Une agence de l'ONU prépare un nouveau traité international des télécoms. Au cœur des débats, le contrôle d'Internet et les relations entre opérateurs et géants du Web.
Un texte poussiéreux de 1988, rédigé par la plus ancienne agence des Nations unies, met le monde d'Internet et des télécoms en émoi. Lundi, les délégations des 193 pays membres de l'Union internationale des télécoms (UIT) se retrouvent à Dubaï. Elles ont douze jours pour s'entendre sur une nouvelle version du Règlement des télécommunications internationales, le RTI.
Ce traité d'une centaine de pages établissait des grands principes de coopération entre les anciens monopoles d'État des télécoms. L'ouverture à la concurrence dans les années 1990 et le développement d'Internet l'ont rendu largement obsolète.
La préparation du sommet de Dubaï a donné lieu à de vives campagnes de lobbying. Chacun, impliqué de près ou de loin dans les discussions, y est allé de sa proposition. Les opérateurs historiques en Europe, réunis au sein de l'association Etno, y ont vu une chance de rééquilibrer leurs relations économiques avec les géants du Net américains. Ils ont suggéré de pouvoir les faire payer pour acheminer auprès de leurs abonnés des contenus, par exemple des vidéos YouTube, avec une qualité de service garantie. Ces échanges sont le plus souvent gratuits aujourd'hui.
L'autre versant des débats a touché à des questions géopolitiques. Des pays voudraient ajouter dans le traité une section consacrée à Internet, notamment pour renforcer la lutte contre la cybercriminalité. «Les États-membres ont des droits égaux pour gérer Internet», a ainsi écrit la Russie, dans un projet d'amendement soutenu par les pays arabes et l'Inde et révélé par le site WCITLeaks. En ligne de mire, les États-Unis, qui gardent le contrôle des infrastructures clés du réseau, notamment le système des noms de domaine.
Menace pour les libertésToutes ces propositions - on en dénombre plus de 1300! - ont contribué à entourer le sommet de Dubaï d'un climat de défiance. Google et la fondation Mozilla, qui développe le logiciel Firefox, ont appelé les internautes à se mobiliser contre un nouveau traité qui risqueraient de porter atteinte à la liberté d'expression sur le Web.
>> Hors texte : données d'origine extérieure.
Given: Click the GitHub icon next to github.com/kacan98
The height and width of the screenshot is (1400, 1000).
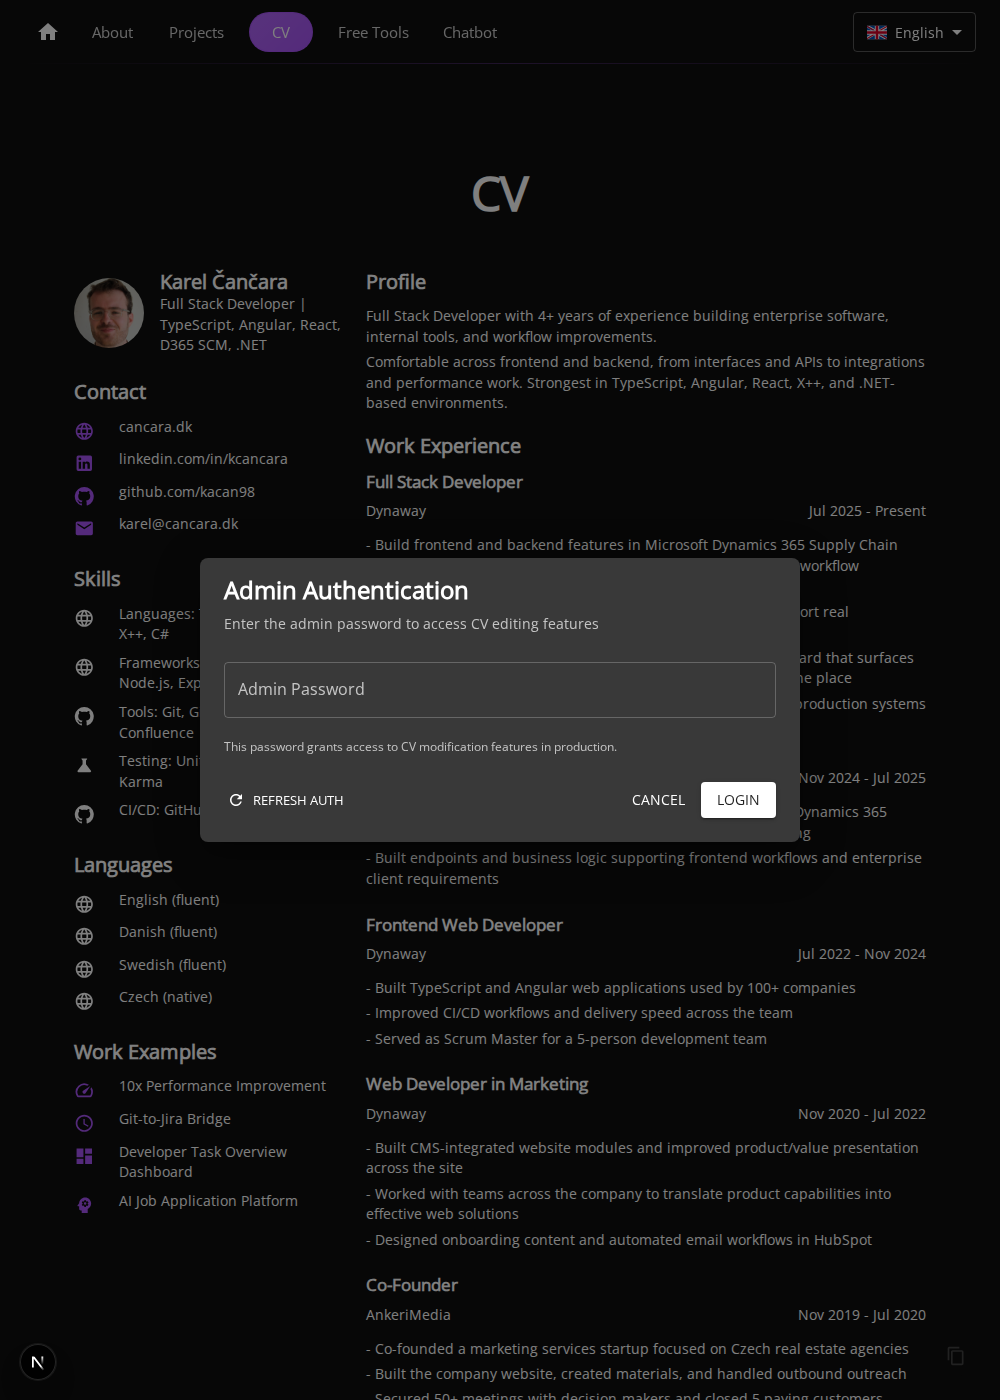Looking at the screenshot, I should (x=84, y=496).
Une vidéo, préparée par des défenseurs des libertés, a dénoncé ce sommet «organisé à huis clos». «Il faut minimiser les risques d'un traité qui en dit plus qu'il en faut», expliquait au
Figaro Frédéric Donck, responsable en Europe de l'association Internet Society.
Le scénario apocalyptique est néanmoins improbable, par la configuration même de cette conférence des télécoms. «Quand Google dit que le sommet remet en cause la liberté sur Internet, c'est une belle opération marketing», affirme Pierre Bonis, ancien membre d'une délégation française à l'UIT et directeur général adjoint de l'Afnic (l'association française gestionnaire du .fr, qui a participé à une consultation publique sur le sujet). «Ce qui est sûr, c'est qu'on ne se retrouvera pas avec un Internet iranien», qui n'a pas attendu ce traité pour se couper du reste du monde, ajoute-t-il.
Les propositions les plus contestées ne recueillent en effet qu'un soutien partiel parmi les 193 États membres, seuls à avoir une voix durant le sommet international. Durant ces douze jours, la France et l'Europe plaideront par exemple pour conserver un traité général, qui laissera toujours à la discrétion de chaque pays les sujets de cybersécurité et de coopération avec les géants du Net, comme elles l'ont indiqué dans des documents préliminaires. Les États-Unis, dont la délégation est composée d'environ 125 personnes, dont des représentants de sociétés privées, appuieront aussi pour un statu quo.
Les débats de cet organe de l'ONU pourraient donc aboutir à des avancées symboliques autour d'Internet et sur des points techniques, comme la facturation du «roaming», ainsi qu'à des déclarations de principe sur l'aide au développement des télécoms dans les pays du Sud. En cas de désaccord, les délégations pourront toujours se séparer par un vote, mais cette issue constituera un échec. «Nous ne votons jamais, car cela signifie qu'il y a des gagnants et des perdants, ce que nous ne pouvons pas nous permettre», avait expliqué le président de l'UIT, Hamadoun Touré, à la BBC. Un pays opposé au nouveau traité pourra refuser de le signer et de l'appliquer.